To ensure the correct division of chromosome during the reduction division of meiosis, homologous chromosomes undergo double-strand breaks that—through crossing over and recombination—link the homologs together (and importantly introduce diversity into the genomes of gametes). But only a minority of these crossovers results in recombination—most are directed into non-crossover pathways. Lorenz et al. (p. 1585), working in the yeast Schizosaccharomyces pombe, and Crismani et al. (p. 1588), working in the higher plant Arabidopsis thaliana, looked for the factors that limit crossovers and promote non-crossover pathways. The homolog of the human Fanconi anemia complementation group M (FANCM) helicase protein was found to be a major meiotic anti-recombinase, which could drive meiotic recombination intermediates into the non-crossover pathway.
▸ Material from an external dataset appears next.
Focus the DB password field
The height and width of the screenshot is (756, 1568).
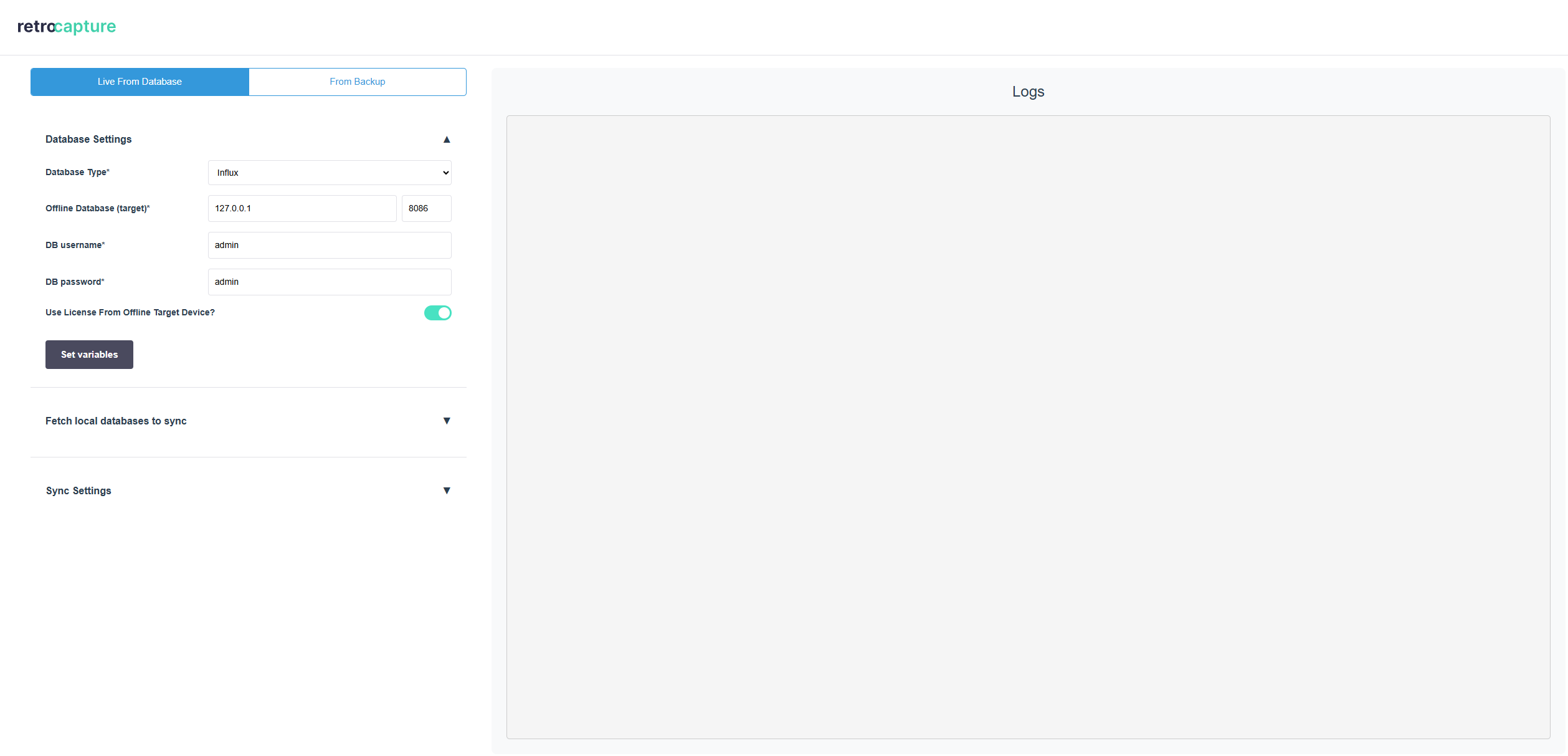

The formation of healthy gametes depends on programmed DNA double-strand breaks (DSBs), which are each repaired as a crossover (CO) or non-crossover (NCO) from a homologous template. Although most of these DSBs are repaired without giving COs, little is known about the genetic requirements of NCO-specific recombination. We show that Fml1, the Fanconi anemia complementation group M (FANCM)–ortholog of Schizosaccharomyces pombe, directs the formation of NCOs during meiosis in competition with the Mus81-dependent pro-CO pathway. We also define the Rad51/Dmc1–mediator Swi5-Sfr1 as a major determinant in biasing the recombination process in favor of Mus81, to ensure the appropriate amount of COs to guide meiotic chromosome segregation. The conservation of these proteins from yeast to humans suggests that this interplay may be a general feature of meiotic recombination.